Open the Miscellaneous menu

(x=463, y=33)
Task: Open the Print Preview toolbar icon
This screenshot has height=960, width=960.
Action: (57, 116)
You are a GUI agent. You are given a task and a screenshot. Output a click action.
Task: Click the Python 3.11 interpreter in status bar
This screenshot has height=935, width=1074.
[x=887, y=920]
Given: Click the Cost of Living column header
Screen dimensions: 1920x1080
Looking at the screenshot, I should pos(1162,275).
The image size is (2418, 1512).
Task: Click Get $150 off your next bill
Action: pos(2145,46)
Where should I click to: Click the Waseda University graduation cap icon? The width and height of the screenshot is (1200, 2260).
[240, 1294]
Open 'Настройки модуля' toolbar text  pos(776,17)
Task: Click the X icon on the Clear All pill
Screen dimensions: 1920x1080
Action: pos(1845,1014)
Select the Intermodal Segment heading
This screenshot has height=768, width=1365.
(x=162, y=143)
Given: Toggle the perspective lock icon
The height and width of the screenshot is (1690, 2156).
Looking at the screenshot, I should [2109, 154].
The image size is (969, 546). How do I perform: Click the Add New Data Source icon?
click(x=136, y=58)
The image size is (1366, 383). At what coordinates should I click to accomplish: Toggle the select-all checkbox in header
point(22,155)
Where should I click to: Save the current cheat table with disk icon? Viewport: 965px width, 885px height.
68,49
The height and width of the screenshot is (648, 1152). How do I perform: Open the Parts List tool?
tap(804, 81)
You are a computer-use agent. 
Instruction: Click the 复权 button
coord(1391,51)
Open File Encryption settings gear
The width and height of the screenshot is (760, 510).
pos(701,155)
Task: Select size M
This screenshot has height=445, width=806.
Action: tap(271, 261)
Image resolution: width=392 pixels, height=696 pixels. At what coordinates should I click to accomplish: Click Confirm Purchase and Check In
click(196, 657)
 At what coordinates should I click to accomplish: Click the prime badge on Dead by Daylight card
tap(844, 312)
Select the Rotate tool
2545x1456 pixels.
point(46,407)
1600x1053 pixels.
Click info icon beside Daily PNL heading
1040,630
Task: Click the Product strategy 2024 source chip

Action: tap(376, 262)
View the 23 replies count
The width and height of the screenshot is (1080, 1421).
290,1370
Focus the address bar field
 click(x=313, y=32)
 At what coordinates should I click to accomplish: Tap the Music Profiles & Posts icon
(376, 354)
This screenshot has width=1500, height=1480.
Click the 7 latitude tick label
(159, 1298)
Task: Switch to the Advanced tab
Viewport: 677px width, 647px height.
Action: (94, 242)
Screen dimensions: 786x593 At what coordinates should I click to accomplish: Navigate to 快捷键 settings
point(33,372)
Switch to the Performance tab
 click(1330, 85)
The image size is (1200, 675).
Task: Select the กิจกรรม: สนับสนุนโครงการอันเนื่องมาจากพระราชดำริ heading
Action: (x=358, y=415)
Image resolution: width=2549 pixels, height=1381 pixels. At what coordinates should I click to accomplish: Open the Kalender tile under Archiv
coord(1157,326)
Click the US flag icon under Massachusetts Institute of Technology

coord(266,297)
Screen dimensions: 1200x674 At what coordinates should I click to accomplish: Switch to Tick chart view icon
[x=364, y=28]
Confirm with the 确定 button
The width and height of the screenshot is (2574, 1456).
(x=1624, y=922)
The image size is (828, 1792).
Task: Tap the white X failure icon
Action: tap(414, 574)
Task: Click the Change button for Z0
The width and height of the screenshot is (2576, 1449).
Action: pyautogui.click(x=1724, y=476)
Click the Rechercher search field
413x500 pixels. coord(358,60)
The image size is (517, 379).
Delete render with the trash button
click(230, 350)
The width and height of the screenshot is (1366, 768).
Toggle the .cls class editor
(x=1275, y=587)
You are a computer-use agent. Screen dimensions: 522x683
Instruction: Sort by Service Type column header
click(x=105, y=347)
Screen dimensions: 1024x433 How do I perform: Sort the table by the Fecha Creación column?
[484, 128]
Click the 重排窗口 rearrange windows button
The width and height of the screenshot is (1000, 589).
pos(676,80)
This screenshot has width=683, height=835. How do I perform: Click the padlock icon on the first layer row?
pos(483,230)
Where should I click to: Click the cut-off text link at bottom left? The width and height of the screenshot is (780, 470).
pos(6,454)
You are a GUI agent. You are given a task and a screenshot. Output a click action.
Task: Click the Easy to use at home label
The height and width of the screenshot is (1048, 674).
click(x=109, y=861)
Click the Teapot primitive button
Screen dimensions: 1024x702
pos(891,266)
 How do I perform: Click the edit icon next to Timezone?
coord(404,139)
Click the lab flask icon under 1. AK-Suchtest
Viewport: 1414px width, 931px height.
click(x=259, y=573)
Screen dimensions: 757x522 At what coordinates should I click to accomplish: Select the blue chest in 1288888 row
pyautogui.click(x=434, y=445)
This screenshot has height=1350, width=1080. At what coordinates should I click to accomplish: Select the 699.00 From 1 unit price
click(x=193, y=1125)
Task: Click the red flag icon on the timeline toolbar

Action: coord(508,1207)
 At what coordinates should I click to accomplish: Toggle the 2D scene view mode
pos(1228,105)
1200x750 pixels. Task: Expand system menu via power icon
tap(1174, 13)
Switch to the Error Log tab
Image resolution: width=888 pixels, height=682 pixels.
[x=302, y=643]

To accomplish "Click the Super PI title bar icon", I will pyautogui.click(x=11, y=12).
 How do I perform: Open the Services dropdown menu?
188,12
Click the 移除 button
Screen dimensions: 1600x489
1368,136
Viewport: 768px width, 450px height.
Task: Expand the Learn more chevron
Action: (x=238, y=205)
□ □ □
Reproduce every one of the lines above verbatim, without any alteration.

Open the Miscellaneous menu

(x=463, y=33)
Task: Open the Print Preview toolbar icon
This screenshot has height=960, width=960.
Action: (57, 116)
You are a GUI agent. You are given a task and a screenshot. Output a click action.
Task: Click the Python 3.11 interpreter in status bar
This screenshot has height=935, width=1074.
[x=887, y=920]
Given: Click the Cost of Living column header
Screen dimensions: 1920x1080
Looking at the screenshot, I should pos(1162,275).
The image size is (2418, 1512).
Task: Click Get $150 off your next bill
Action: pos(2145,46)
Where should I click to: Click the Waseda University graduation cap icon? The width and height of the screenshot is (1200, 2260).
[240, 1294]
Open 'Настройки модуля' toolbar text  pos(776,17)
Task: Click the X icon on the Clear All pill
Screen dimensions: 1920x1080
Action: pos(1845,1014)
Select the Intermodal Segment heading
This screenshot has height=768, width=1365.
(x=162, y=143)
Given: Toggle the perspective lock icon
The height and width of the screenshot is (1690, 2156).
Looking at the screenshot, I should [2109, 154].
The image size is (969, 546). How do I perform: Click the Add New Data Source icon?
click(x=136, y=58)
The image size is (1366, 383). At what coordinates should I click to accomplish: Toggle the select-all checkbox in header
point(22,155)
Where should I click to: Save the current cheat table with disk icon? Viewport: 965px width, 885px height.
68,49
The height and width of the screenshot is (648, 1152). How do I perform: Open the Parts List tool?
tap(804, 81)
You are a computer-use agent. 
Instruction: Click the 复权 button
coord(1391,51)
Open File Encryption settings gear
The width and height of the screenshot is (760, 510).
pos(701,155)
Task: Select size M
This screenshot has height=445, width=806.
Action: tap(271, 261)
Image resolution: width=392 pixels, height=696 pixels. At what coordinates should I click to accomplish: Click Confirm Purchase and Check In
click(196, 657)
 At what coordinates should I click to accomplish: Click the prime badge on Dead by Daylight card
tap(844, 312)
Select the Rotate tool
2545x1456 pixels.
point(46,407)
1600x1053 pixels.
Click info icon beside Daily PNL heading
1040,630
Task: Click the Product strategy 2024 source chip

Action: tap(376, 262)
View the 23 replies count
The width and height of the screenshot is (1080, 1421).
290,1370
Focus the address bar field
 click(x=313, y=32)
 At what coordinates should I click to accomplish: Tap the Music Profiles & Posts icon
(376, 354)
This screenshot has width=1500, height=1480.
Click the 7 latitude tick label
(159, 1298)
Task: Switch to the Advanced tab
Viewport: 677px width, 647px height.
Action: (94, 242)
Screen dimensions: 786x593 At what coordinates should I click to accomplish: Navigate to 快捷键 settings
point(33,372)
Switch to the Performance tab
 click(1330, 85)
The image size is (1200, 675).
Task: Select the กิจกรรม: สนับสนุนโครงการอันเนื่องมาจากพระราชดำริ heading
Action: (x=358, y=415)
Image resolution: width=2549 pixels, height=1381 pixels. At what coordinates should I click to accomplish: Open the Kalender tile under Archiv
coord(1157,326)
Click the US flag icon under Massachusetts Institute of Technology

coord(266,297)
Screen dimensions: 1200x674 At what coordinates should I click to accomplish: Switch to Tick chart view icon
[x=364, y=28]
Confirm with the 确定 button
The width and height of the screenshot is (2574, 1456).
(x=1624, y=922)
The image size is (828, 1792).
Task: Tap the white X failure icon
Action: tap(414, 574)
Task: Click the Change button for Z0
The width and height of the screenshot is (2576, 1449).
Action: pyautogui.click(x=1724, y=476)
Click the Rechercher search field
413x500 pixels. coord(358,60)
The image size is (517, 379).
Delete render with the trash button
click(230, 350)
The width and height of the screenshot is (1366, 768).
Toggle the .cls class editor
(x=1275, y=587)
You are a computer-use agent. Screen dimensions: 522x683
Instruction: Sort by Service Type column header
click(x=105, y=347)
Screen dimensions: 1024x433 How do I perform: Sort the table by the Fecha Creación column?
[484, 128]
Click the 重排窗口 rearrange windows button
The width and height of the screenshot is (1000, 589).
pos(676,80)
This screenshot has width=683, height=835. How do I perform: Click the padlock icon on the first layer row?
pos(483,230)
Where should I click to: Click the cut-off text link at bottom left? The width and height of the screenshot is (780, 470).
pos(6,454)
You are a GUI agent. You are given a task and a screenshot. Output a click action.
Task: Click the Easy to use at home label
The height and width of the screenshot is (1048, 674).
click(x=109, y=861)
Click the Teapot primitive button
Screen dimensions: 1024x702
pos(891,266)
 How do I perform: Click the edit icon next to Timezone?
coord(404,139)
Click the lab flask icon under 1. AK-Suchtest
Viewport: 1414px width, 931px height.
click(x=259, y=573)
Screen dimensions: 757x522 At what coordinates should I click to accomplish: Select the blue chest in 1288888 row
pyautogui.click(x=434, y=445)
This screenshot has height=1350, width=1080. At what coordinates should I click to accomplish: Select the 699.00 From 1 unit price
click(x=193, y=1125)
Task: Click the red flag icon on the timeline toolbar

Action: coord(508,1207)
 At what coordinates should I click to accomplish: Toggle the 2D scene view mode
pos(1228,105)
1200x750 pixels. Task: Expand system menu via power icon
tap(1174, 13)
Switch to the Error Log tab
Image resolution: width=888 pixels, height=682 pixels.
[x=302, y=643]

To accomplish "Click the Super PI title bar icon", I will pyautogui.click(x=11, y=12).
 How do I perform: Open the Services dropdown menu?
188,12
Click the 移除 button
Screen dimensions: 1600x489
1368,136
Viewport: 768px width, 450px height.
Task: Expand the Learn more chevron
Action: (x=238, y=205)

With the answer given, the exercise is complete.